:: Text

ADHD Medication in the Summer

by Eileen Bailey

In the past, less was known about the long-term effects of ADHD medication. At that time, it was believed that taking a “vacation” from medication when children were not in school would provide the opportunity to catch up on weight gain and growth. In addition, ADHD was also thought of as a “school day” disorder. The impact of ADHD on other parts of a child’s life, such as social skills and family life had not been considered. For this reason, breaks from medication seemed logical. 

What We Know Today 

Today, research has shown that growth and weight, although considered to be slower while taking medication, is impacted very little over the long-term. Most children will “catch up” to normal growth over time. In addition, more is known about ADHD. It is no longer thought to only create difficulties in school. Children can struggle with relating to friends or have a hard time making friends. They may be emotionally immature and their hyperactivity and impulsiveness may cause them to get in trouble more often at home.

::::

Work request A: List each difficulty outside of school that the "What We Know Today" section of the article on ADHD medication in the summer says children with ADHD may have.
Work request B: Rewrite the paragraph of the article on ADHD medication in the summer that begins "In the past" as a short bulleted list that keeps its main facts.
Work request C: Reproduce the part of the article on ADHD medication in the summer that opens with the words "Today, research has" and closes with "often at home.", substituting "peers" for "friends" throughout.

:: Data supplied

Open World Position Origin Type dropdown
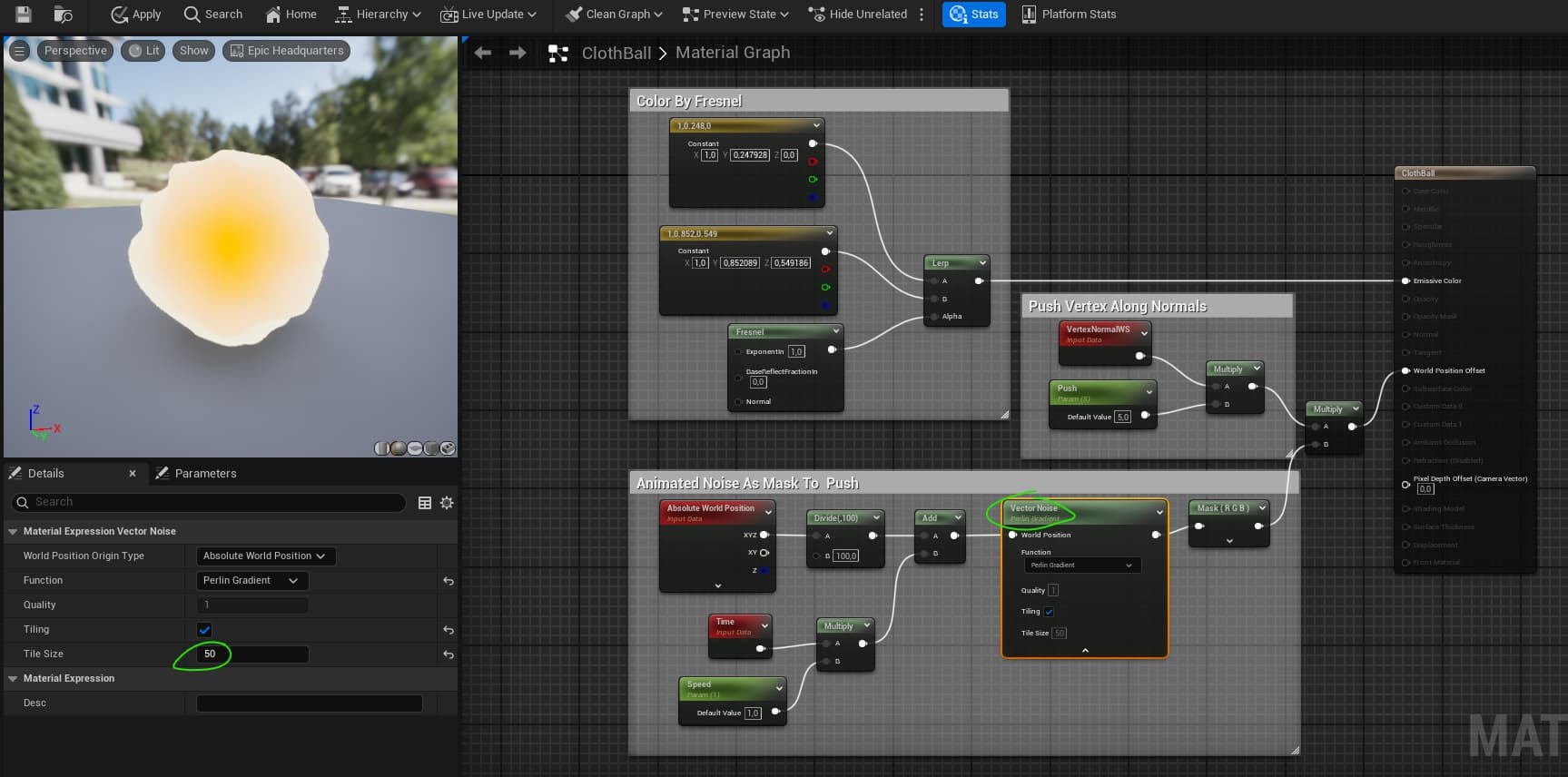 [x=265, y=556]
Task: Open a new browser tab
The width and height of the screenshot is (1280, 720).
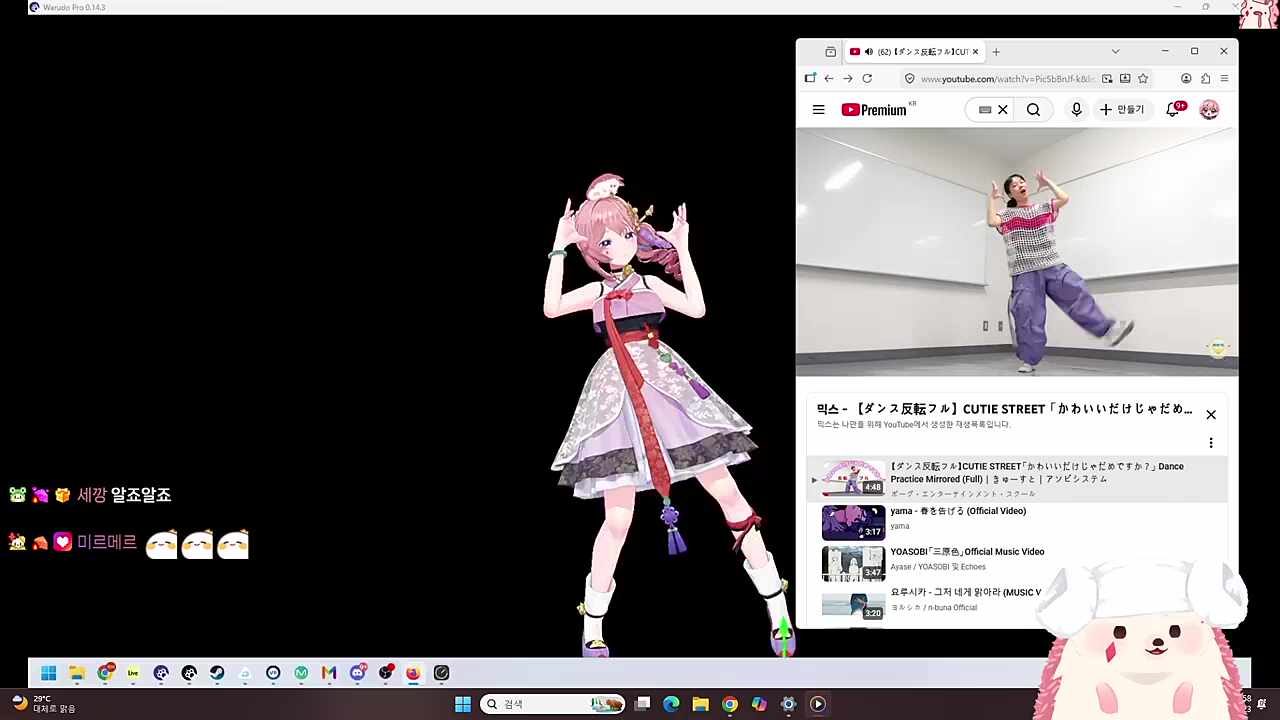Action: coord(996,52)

::::

Task response A:
- Struggling with relating to friends
- Having a hard time making friends
- Being emotionally immature
- Getting in trouble more often at home because of hyperactivity and impulsiveness

Task response B:
- Less was once known about the long-term effects of ADHD medication.
- A "vacation" from medication when children were out of school was believed to let them catch up on weight gain and growth.
- ADHD was thought of as a "school day" disorder.
- Its impact on other parts of a child's life, such as social skills and family life, had not been considered.
- For these reasons, breaks from medication seemed logical.

Task response C:
Today, research has shown that growth and weight, although considered to be slower while taking medication, is impacted very little over the long-term. Most children will “catch up” to normal growth over time. In addition, more is known about ADHD. It is no longer thought to only create difficulties in school. Children can struggle with relating to peers or have a hard time making peers. They may be emotionally immature and their hyperactivity and impulsiveness may cause them to get in trouble more often at home.